STATED EXERCISE 1: In the conversation below, where does Colleen say Mary's Magnificat is found?

____ SUPPLIED PASSAGE

Colleen: One of the things I’ve been thinking recently, as I’ve thought about Joseph and Mary and Joseph’s response to the angel in his dreams that he received, was that even though the New Covenant hadn’t yet been inaugurated, the way God functioned with Joseph and Mary really was an illustration to us of the kind of thing that marriage is supposed to be, as He describes it through Paul in Ephesians 5, that the husband is to love the wife as Christ loved the church. And Joseph, about whom we know almost nothing, spent those years, those first years of his marriage to Mary, believing God, protecting her, protecting the child, picking them up, moving them to Egypt and back and protecting them from being killed. It was truly a sacrificial love that he had for them in obedience to God. It’s an interesting thing to realize that God was giving us a model of that sacrificial love that is the way husbands are supposed to love their wives, and she, submitting to Joseph and moving with him –
Nikki: Incredible.
Colleen: – is the way we are to respond to our husbands as well.
Nikki: Wow. That’s amazing. That’s a future podcast. [Laughter.]
Colleen: [Laughter.] Okay!
Nikki: I mean, really, for me I had to relearn family roles when I left Adventism.
Colleen: Oh, I did too.
Nikki: I had to learn what is it that God has called the husband to, and what has He called the wife to, and I think I always had them in a bit of a – there was a pecking order.
Colleen: Yes.
Nikki: And I felt a little bit offended by things, but the truth is, the biblical role God gave us is not a place of dishonor.
Colleen: No.
Nikki: It’s actually a beautiful place.
Colleen: And it’s a New Covenant role that’s not so described in the Old Testament.
Nikki: Um-hmm.
Colleen: This is a New Covenant role. And we’re filled with the Holy Spirit and born again just as much as the men, but we have a role to play. But it’s not a role that has a gag order on it.
Nikki: Right. I used to think that the Bible basically told women to, you know, “Sit down and shut up.” [Laughter.]
Colleen: [Laughter.] Yeah. “Go cook the roast beef.”
Nikki: Yeah. You know, unless you were really progressive, and then, you know, you could find a way to give women a pulpit. It’s clear from this story that these women, they knew Scripture.
Colleen: Yes.
Nikki: And they had obviously had men in their lives who valued them enough to teach them Scripture.
Colleen: Yes! And Mary’s Magnificat, which is in Luke 1:46-56, is a remarkable song that she, obviously under the influence of the Holy Spirit, spoke forth when Elizabeth recognized her unborn baby as the Lord, and it’s very similar to the song Hannah was praying and singing when she went to the temple and Eli the priest found her there and told her she would have a son, and she broke forth with a magnificat that’s very similar to Mary’s.

________

STATED EXERCISE 2: Put the entries under Collected data into a JSON list of strings with one string per line, skipping blank lines and leaving out the pictures.

____ GIVEN DATA

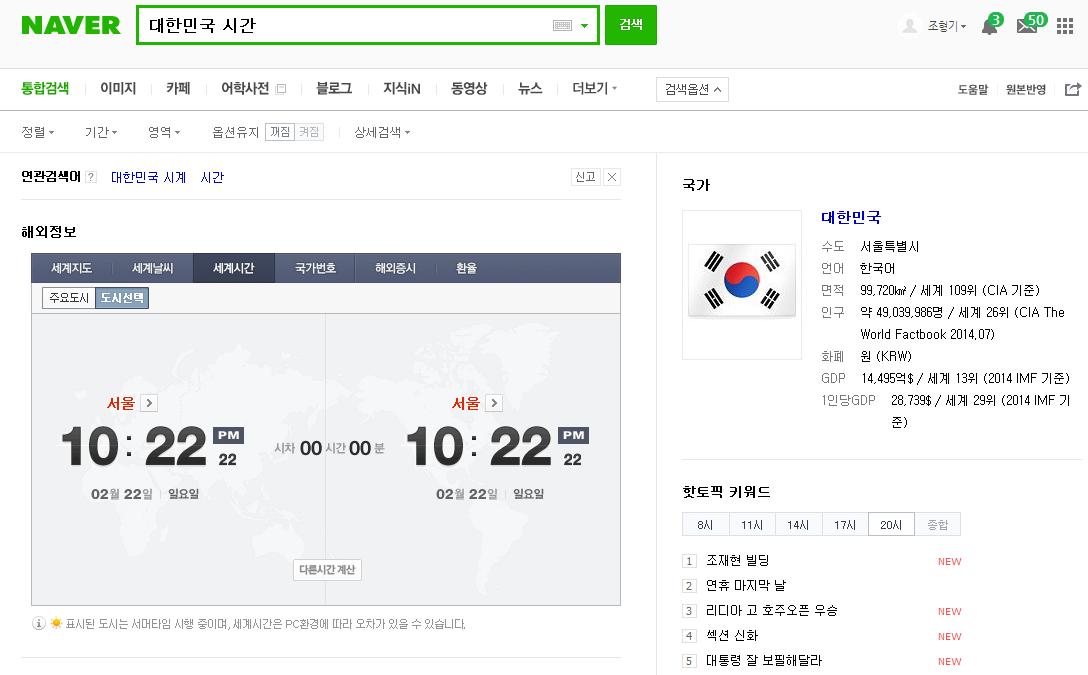
Task: Click the South Korea flag thumbnail
Action: tap(742, 284)
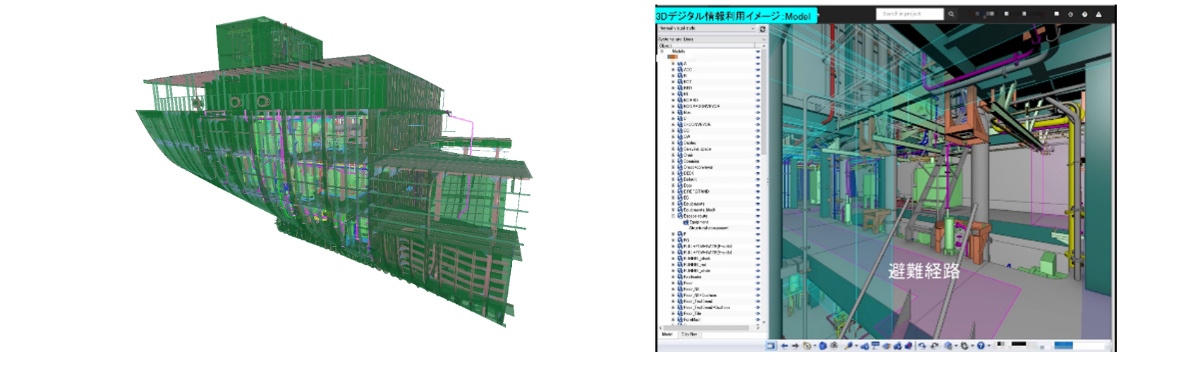The image size is (1200, 373).
Task: Toggle visibility eye of Models root
Action: click(x=757, y=51)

________

FINISHED ANSWER 1: Luke 1:46-56

FINISHED ANSWER 2:
[
  "Task: Click the South Korea flag thumbnail",
  "Action: tap(742, 284)",
  "The image size is (1200, 373).",
  "Task: Toggle visibility eye of Models root",
  "Action: click(x=757, y=51)"
]